很早之前,知乎上有個帖子,一個老杭外人講述在杭外讀書是一種什麼體驗,專門提到,杭外人一個嚴重的缺點是恃才自傲,常以精英自居。以前的杭外人鄙視華立人,現在的杭外人鄙視英特人。

 

 “也許是曾經的王者心態,也許是封閉的教育環境所致,讓我們對於這個精英圈以外的東西毫無認同。”

 

只是誰能想到,出身貧寒的劉強東做的是中產階層的生意,而身處中產的黃崢遇強則強,在五環外找到了夢想立足點。京東崛起於精英時代,要做數千萬第一代精英網民的生意,劉強東邊做生意,邊艱難進行着階級的躍升;而當一個平民時代降臨,第一代網民黃崢轉身開始將戰場放在了五環外,進行着階級的降級。
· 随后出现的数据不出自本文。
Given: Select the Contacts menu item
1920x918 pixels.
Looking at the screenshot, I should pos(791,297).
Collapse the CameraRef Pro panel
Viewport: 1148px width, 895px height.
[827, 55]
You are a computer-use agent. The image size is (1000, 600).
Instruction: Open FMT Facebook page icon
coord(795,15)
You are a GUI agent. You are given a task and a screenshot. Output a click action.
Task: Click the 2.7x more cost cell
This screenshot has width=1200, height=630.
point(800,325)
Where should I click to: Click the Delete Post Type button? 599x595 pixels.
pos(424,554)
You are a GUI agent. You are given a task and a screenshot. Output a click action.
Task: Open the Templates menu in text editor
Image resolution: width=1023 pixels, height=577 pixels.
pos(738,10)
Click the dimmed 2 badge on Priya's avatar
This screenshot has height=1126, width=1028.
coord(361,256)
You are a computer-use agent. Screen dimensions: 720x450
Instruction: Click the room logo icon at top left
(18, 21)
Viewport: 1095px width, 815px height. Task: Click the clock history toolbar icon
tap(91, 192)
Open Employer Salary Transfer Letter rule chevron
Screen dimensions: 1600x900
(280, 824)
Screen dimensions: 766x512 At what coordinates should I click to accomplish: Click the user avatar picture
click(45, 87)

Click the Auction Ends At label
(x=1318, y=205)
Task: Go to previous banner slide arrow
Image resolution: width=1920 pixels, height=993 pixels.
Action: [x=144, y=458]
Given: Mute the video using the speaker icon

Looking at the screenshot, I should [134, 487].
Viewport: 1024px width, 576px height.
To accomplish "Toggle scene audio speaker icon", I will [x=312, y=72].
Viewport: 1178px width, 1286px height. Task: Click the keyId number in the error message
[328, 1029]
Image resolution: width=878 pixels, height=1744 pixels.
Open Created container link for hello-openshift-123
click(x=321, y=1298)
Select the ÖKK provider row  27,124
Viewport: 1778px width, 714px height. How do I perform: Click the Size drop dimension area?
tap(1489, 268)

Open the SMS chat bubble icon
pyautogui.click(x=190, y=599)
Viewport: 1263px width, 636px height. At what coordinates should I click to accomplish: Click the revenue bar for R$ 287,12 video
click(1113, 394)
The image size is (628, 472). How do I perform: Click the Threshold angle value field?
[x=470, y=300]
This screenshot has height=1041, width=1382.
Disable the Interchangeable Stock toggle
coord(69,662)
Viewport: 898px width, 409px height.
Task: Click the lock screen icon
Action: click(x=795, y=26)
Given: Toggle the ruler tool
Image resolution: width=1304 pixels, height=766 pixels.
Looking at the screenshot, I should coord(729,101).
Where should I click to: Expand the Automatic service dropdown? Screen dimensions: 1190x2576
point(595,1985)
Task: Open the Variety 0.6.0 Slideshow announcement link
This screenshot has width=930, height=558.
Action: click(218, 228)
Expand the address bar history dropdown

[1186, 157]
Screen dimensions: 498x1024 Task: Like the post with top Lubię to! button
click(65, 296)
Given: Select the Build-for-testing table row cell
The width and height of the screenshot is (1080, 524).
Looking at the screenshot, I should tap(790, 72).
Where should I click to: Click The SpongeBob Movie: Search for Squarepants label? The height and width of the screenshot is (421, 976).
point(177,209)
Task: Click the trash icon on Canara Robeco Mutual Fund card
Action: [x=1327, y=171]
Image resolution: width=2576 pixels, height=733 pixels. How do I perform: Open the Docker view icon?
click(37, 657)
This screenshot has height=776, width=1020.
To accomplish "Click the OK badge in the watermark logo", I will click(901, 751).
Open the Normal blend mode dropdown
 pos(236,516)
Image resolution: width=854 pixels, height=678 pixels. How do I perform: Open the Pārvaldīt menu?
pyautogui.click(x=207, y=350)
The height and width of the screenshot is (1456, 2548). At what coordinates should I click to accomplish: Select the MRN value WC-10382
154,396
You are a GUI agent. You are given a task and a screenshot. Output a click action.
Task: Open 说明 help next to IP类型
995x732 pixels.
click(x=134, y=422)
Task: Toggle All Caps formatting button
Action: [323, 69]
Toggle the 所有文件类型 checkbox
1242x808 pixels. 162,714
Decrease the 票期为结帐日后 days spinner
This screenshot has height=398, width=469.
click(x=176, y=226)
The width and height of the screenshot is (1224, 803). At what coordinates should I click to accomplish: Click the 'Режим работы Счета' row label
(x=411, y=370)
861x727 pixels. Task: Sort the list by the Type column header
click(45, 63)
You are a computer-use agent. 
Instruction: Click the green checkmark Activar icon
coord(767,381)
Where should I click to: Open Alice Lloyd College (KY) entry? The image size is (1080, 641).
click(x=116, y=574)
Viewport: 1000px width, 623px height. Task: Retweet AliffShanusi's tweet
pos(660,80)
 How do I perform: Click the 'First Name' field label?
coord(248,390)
兩個今天再度站在同一起跑線的男人,在時代的變化之中各自越過自己的出身,走上了在另一個不屬於自己的世界裏耕耘的道路。


無論如何錯位,歸根結底都是生意,是否認同已經沒有那麼重要。只不過,今天最讓人唏噓的調侃,是一家媒體的標題,“拼多多跌破發行價,黃崢身價仍超劉強東”。二十年和三年,身價高與低,是向上攀升和向下降維的差異,是精英出身和底層奮鬥的差異,是分裂而高速前進的中國故事。